▶ [TEXT BLOCK]:
Functional medicine is a science-based field of healthcare that is grounded in the following principles:

  • Client-centered care
  • Dynamic balance of internal and external factors
  • Biochemical individuality
  • Health as a positive vitality
  • Web-like interconnections of physiological factors
  • Promotion of organ reserve

Functional medicine involves examining the core clinical imbalances that underlie a disease or condition – looking beyond signs and symptoms to a deeper understanding of functionality. These imbalances arise as environmental inputs, such as diet and nutrients (including oxygen and water), exercise and trauma are processed by a client's body through his or her unique metabolism.

We also keep in mind that literally everything about that client is also affected by his/her mind, spirit, attitudes and beliefs. The principles of functional medicine present a different context for identifying and understanding these imbalances.

Fundamental physiological processes that support healthy balance and optimal functioning include:

  • Communication (intra- and intercellular)
  • Bioenergetics, or the transformation of food into energy
  • Replication and maintenance of structural integrity, from the cellular to the whole body level
  • Elimination of wastes and defence
  • Absorption, circulation and transport of nutrients in the body

From a functional medicine standpoint, imbalances in these processes can lead to changes in many different physiological systems that then become precursors to the signs and symptoms that we may diagnose as organ system disease.

Approaching clinical nutrition from a functional medicine perspective also means identifying the core metabolic imbalances that most often result from system breakdowns. The main categories of metabolic imbalances include:

  • Digestive, absorptive and microbiological imbalances
  • Detoxification and biotransformation imbalances
  • Oxidation-reduction imbalances and mitochondropathies
  • Hormonal and neurotransmitter imbalances
  • Immune imbalances and inflammatory imbalances
  • Structural imbalances, from cellular membrane function to musculoskeletal system


Research is now focusing on how to assess these imbalances earlier in life, and then readjust the metabolic balance to decrease the risk those conditions and diseases pose to the well-being and quality of life for all of us. As this brief introduction demonstrates, nutrition is one of the key environmental inputs that can be reviewed and modified to support optimal health and function.

▶ [EXERCISE INSTRUCTIONS]:
a. In the functional medicine text, change everything from "Research is now" down to "health and function.", replacing "metabolic balance" with "metabolic equilibrium".
b. Answer these from the functional medicine text:
(i) Which fundamental physiological process is described as "the transformation of food into energy"?
(ii) In the list of main categories of metabolic imbalances, which imbalances appear together with mitochondropathies?
(iii) What is named as one of the key environmental inputs that can be reviewed and modified to support optimal health and function?
Nothing in the data is required for the following work.

▶ [DATASET EXCERPT]:
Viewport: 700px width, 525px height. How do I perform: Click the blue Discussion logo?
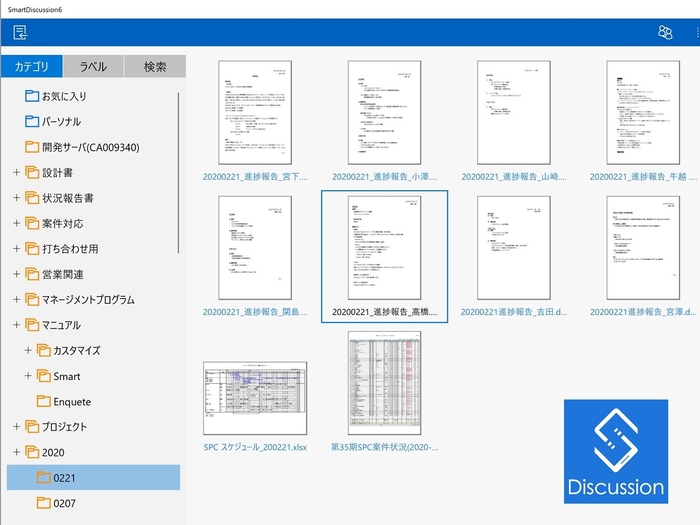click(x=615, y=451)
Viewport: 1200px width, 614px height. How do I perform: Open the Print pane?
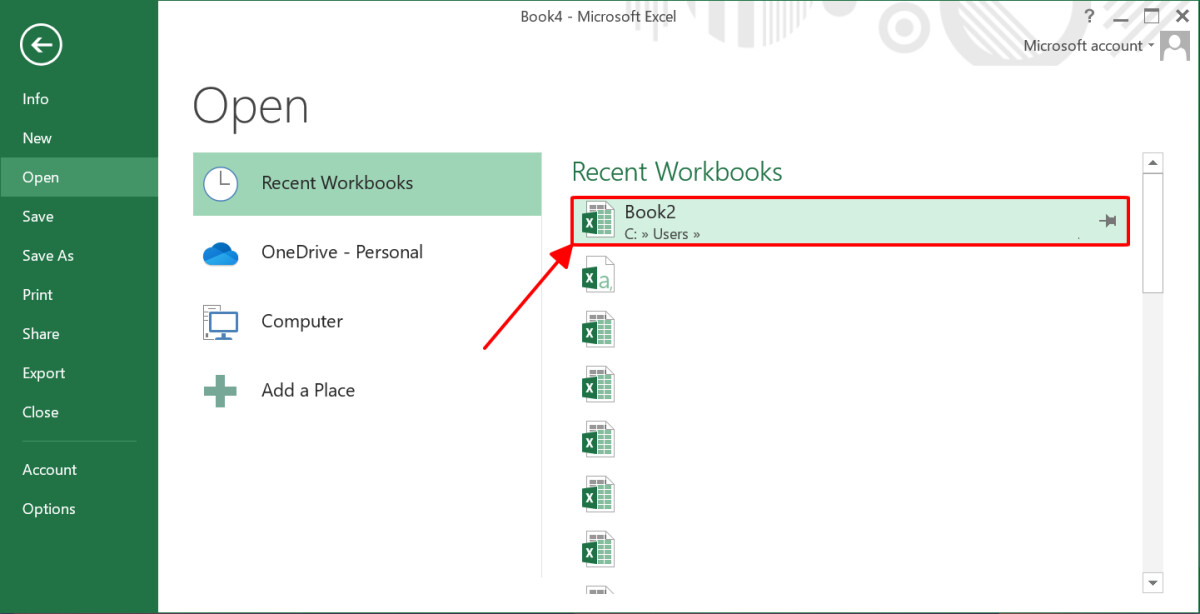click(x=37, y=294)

▶ [ANSWERS TO THIS EXERCISE]:
a.
Research is now focusing on how to assess these imbalances earlier in life, and then readjust the metabolic equilibrium to decrease the risk those conditions and diseases pose to the well-being and quality of life for all of us. As this brief introduction demonstrates, nutrition is one of the key environmental inputs that can be reviewed and modified to support optimal health and function.

b.
(i) Bioenergetics
(ii) Oxidation-reduction imbalances
(iii) Nutrition